Nachín se agachó y le puso delante el pobre bicho muerto ya; pero la araña no estaba para comilatas, y menos a plena luz. Paraba las dos patas delanteras y amenazaba con sus tenazas hacia aquel enemigo flaco y rubio que se erguía delante de ella.
—Quizás no pique tanto como dice abuela. Abuela es muy exagerá —dijo en voz alta, como si hablara con alguien.
—¡Niiiño! ¡Na de exagerá! ¡Suelta esa lagartija indecente en seguida y pita pal bohío! ¡Ya sabía yo que tú estabas metío en un jelengue de éstos! ¡Me mata, me mata, me mata este chiquillo! ¡Mira que si ese bicho te pica se me iba a armar gusanera con tu padre! ¡Arrea pa casa! —y cogió un seboruco enorme y, cerrando los ojos, se lo tiró encima a la araña, que quedó despachurrada.
¡Ahora sí que se armó! Nachito comenzó a berrear y a berrear, y las guineas, los patos, los guanajos, las gallinas, los cochinos, y hasta el buey, se alborotaron, y aquello fue una sinfonía de graznidos, cacareos, gruñidos y mugidos que ponía los pelos de punta.
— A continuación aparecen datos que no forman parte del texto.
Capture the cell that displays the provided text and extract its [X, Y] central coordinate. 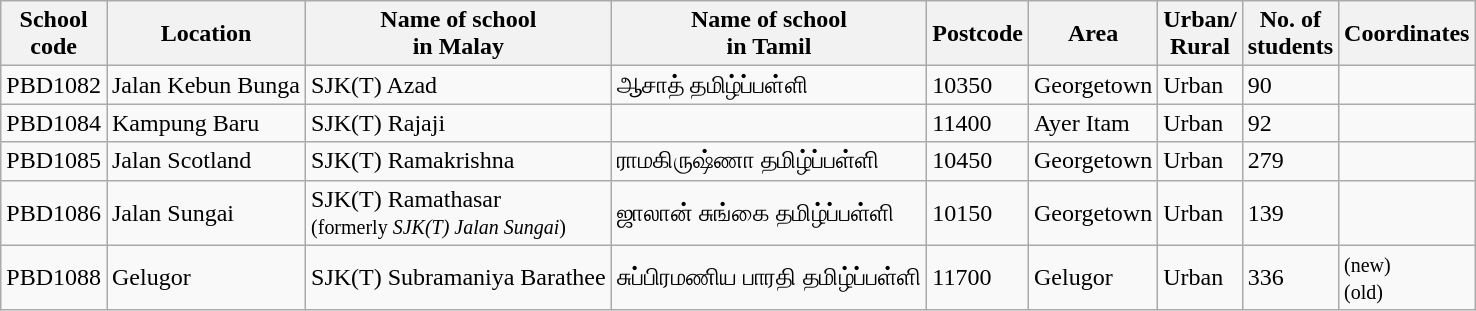
92 [1290, 123]
Coordinates [1407, 34]
Area [1092, 34]
Jalan Sungai [206, 212]
336 [1290, 278]
11400 [978, 123]
SJK(T) Ramakrishna [459, 161]
11700 [978, 278]
139 [1290, 212]
ஜாலான் சுங்கை தமிழ்ப்பள்ளி [769, 212]
PBD1082 [54, 85]
SJK(T) Subramaniya Barathee [459, 278]
Jalan Scotland [206, 161]
Ayer Itam [1092, 123]
சுப்பிரமணிய பாரதி தமிழ்ப்பள்ளி [769, 278]
PBD1086 [54, 212]
PBD1084 [54, 123]
10150 [978, 212]
SJK(T) Rajaji [459, 123]
Urban/Rural [1200, 34]
PBD1088 [54, 278]
SJK(T) Ramathasar(formerly SJK(T) Jalan Sungai) [459, 212]
Jalan Kebun Bunga [206, 85]
ராமகிருஷ்ணா தமிழ்ப்பள்ளி [769, 161]
Name of schoolin Malay [459, 34]
10350 [978, 85]
90 [1290, 85]
No. ofstudents [1290, 34]
SJK(T) Azad [459, 85]
279 [1290, 161]
Kampung Baru [206, 123]
(new) (old) [1407, 278]
Schoolcode [54, 34]
PBD1085 [54, 161]
ஆசாத் தமிழ்ப்பள்ளி [769, 85]
Name of schoolin Tamil [769, 34]
Postcode [978, 34]
Location [206, 34]
10450 [978, 161]
Determine the (x, y) coordinate at the center of the cell enclosing the given text.  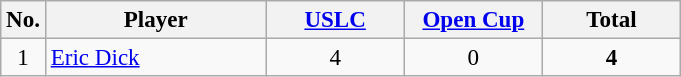
Player (156, 20)
0 (473, 58)
No. (24, 20)
USLC (335, 20)
Open Cup (473, 20)
1 (24, 58)
Total (611, 20)
Eric Dick (156, 58)
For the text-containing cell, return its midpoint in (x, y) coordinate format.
Pero la abuela, sin hacer el menor caso a sus gritos, lo cogió por la cintura y se lo llevó como un fardo debajo del brazo para la casa, mientras el chiquillo daba patadas al aire y amenazaba con irse del bohío para siempre.
—¡Abusadora! ¡Abusadora! ¡No me quieres na! ¡Nadie me quiere!
Aquella noche Nachito lloró en sueños:
—¡Mi araña! ¡Abuela, eres mala, mala! ¡Yo quería la araña pa amansarla!
La abuela, al lado de la cama, estaba inquieta, temiendo que el niño tuviera fiebre de un momento a otro por el contacto con aquel animal inmundo.
Al día siguiente Nachito se levantó y asomó la cabeza por la rendija de la puerta.
—¡Niño! ¡A tomar la leche! —le gritó la abuela desde la cocina.
—¡Ya voy! ¡Pero en cuanto me tome la leche salgo pa fuera y busco un bujero y saco una araña pelúa! ¡Ya tú verás!
La abuela rezongaba que la leche estaba muy buena, porque tenía mucha nata y estaba bien ahumada. Y le guiñaba un ojo sonriendo, para conquistarlo; pero él no se dejó sobornar y le repitió dos veces lo mismo, para que se enterara bien. Ella hizo como que no oía, pero buscó un arique largo y toda aquella mañana, llena de brisa y de mariposas, se la pasó Nachito amarrado al horcón, enfurruñado y con una bemba de dos cuartas.